当前位置:网站首页>Redis源码分析之PSYNC同步
Redis源码分析之PSYNC同步
2022-04-23 14:11:00 【Mrpre】
Redis master-slave 同步源码分析
(1)slave 流程分析
(2)master 流程分析
Slave 分析
当Redis 启动后,会每隔 1s 调用 replicationCron (通过 redis自带的serverCron后台线程),即无论是单机、还是Master、还是Slave都会调用这个函数。
我们先来讨论下作为Slave的情况下,replicationCron 函数运行逻辑。

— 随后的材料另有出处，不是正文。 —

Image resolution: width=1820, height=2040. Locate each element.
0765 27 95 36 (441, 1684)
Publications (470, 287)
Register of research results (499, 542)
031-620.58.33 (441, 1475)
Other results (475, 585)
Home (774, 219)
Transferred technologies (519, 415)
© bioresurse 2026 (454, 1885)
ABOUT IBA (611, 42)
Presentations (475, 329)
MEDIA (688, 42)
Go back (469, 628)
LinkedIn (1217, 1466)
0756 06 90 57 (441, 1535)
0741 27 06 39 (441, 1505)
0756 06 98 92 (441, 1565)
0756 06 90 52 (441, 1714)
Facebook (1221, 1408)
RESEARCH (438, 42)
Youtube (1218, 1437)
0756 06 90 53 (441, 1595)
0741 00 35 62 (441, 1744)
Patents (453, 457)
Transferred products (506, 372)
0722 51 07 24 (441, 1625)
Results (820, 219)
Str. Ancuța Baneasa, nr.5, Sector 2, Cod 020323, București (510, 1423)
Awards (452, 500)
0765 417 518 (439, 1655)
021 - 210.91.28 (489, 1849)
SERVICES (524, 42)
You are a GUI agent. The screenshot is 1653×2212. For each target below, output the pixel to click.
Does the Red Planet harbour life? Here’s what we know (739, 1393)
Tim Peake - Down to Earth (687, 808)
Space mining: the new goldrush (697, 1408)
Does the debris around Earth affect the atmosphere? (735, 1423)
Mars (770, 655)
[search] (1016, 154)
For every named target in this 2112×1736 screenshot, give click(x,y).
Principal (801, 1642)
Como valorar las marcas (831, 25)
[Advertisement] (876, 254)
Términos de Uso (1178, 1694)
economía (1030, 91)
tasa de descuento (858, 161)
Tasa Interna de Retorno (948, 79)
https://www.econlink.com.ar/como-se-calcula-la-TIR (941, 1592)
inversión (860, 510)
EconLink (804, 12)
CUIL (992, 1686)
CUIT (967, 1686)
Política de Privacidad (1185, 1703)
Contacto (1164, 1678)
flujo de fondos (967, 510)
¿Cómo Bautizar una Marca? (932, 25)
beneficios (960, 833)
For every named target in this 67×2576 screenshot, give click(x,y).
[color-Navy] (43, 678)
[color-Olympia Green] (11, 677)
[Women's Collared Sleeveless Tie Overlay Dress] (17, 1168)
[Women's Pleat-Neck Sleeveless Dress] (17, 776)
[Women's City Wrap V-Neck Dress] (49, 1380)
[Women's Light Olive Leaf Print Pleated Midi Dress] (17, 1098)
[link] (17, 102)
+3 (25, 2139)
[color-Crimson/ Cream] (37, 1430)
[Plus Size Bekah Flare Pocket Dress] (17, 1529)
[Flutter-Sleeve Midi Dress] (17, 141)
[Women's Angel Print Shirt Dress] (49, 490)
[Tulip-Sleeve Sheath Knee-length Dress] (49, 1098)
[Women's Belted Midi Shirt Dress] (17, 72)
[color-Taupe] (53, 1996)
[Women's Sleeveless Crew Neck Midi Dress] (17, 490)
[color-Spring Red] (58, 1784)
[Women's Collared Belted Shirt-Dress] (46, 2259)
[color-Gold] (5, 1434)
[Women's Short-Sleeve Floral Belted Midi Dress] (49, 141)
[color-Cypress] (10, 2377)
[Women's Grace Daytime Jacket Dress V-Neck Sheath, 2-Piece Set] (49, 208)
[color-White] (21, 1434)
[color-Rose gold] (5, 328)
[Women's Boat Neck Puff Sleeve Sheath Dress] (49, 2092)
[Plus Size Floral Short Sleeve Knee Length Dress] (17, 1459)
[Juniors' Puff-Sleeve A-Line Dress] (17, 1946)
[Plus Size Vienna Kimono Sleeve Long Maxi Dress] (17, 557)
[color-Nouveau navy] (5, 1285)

作为slave,这个函数的功能应该能猜到,就是和Master保持连接、握手、接受Master存量数据+接受Master增量数据
/* Replication cron function, called 1 time per second. */
void replicationCron(void) {
static long long replication_cron_loops = 0;
/*一堆超时判断,先不管*/
/* Non blocking connection timeout? */
if (server.masterhost &&
(server.repl_state == REPL_STATE_CONNECTING ||
slaveIsInHandshakeState()) &&
(time(NULL)-server.repl_transfer_lastio) > server.repl_timeout)
{
serverLog(LL_WARNING,"Timeout connecting to the MASTER...");
cancelReplicationHandshake();
}
......
/*作为slave,connectWithMaster创建和Master的socket,并且将回调函数设置为 syncWithMaster,并将同步状态设置为 REPL_STATE_CONNECTING */
/* Check if we should connect to a MASTER */
if (server.repl_state == REPL_STATE_CONNECT) {
serverLog(LL_NOTICE,"Connecting to MASTER %s:%d",
server.masterhost, server.masterport);
if (connectWithMaster() == C_OK) {
serverLog(LL_NOTICE,"MASTER <-> REPLICA sync started");
}
}
/* Send ACK to master from time to time. * Note that we do not send periodic acks to masters that don't * support PSYNC and replication offsets. */
if (server.masterhost && server.master &&
!(server.master->flags & CLIENT_PRE_PSYNC))
replicationSendAck();
....
}
syncWithMaster 就是作为Slave和Master连接的的握手函数。
syncWithMaster函数就不再详细贴出代码,直接这里逻辑
1、发送ping
2、读pong表示成功继续第3步
3、如果master配置了requirepass ,那么slave必须配置 masterauth,所以就需要发送auth信息。如果不需要发送auth就到第5步
4、接受auth的结果,正确就继续
5、发送slave的port信息,这个port用于告知master连slave时使用哪个端口
6、判断 5 的结果
7、同5,只是发送的是slave 的 ip地址。5和7的端口,实际上目前翻看Redis源码,没有用到。
8、判断 7 的返回结果
9、slave发送自己的同步能力到master,用以和Master对齐同步的方法,最新版本支持 eof 和 psync2。psync是 partial resynchronization 的意思
10、发送 "PSYNC psync_replid psync_offset -1"到Master(全量的化就是 “PSYNC ? -1)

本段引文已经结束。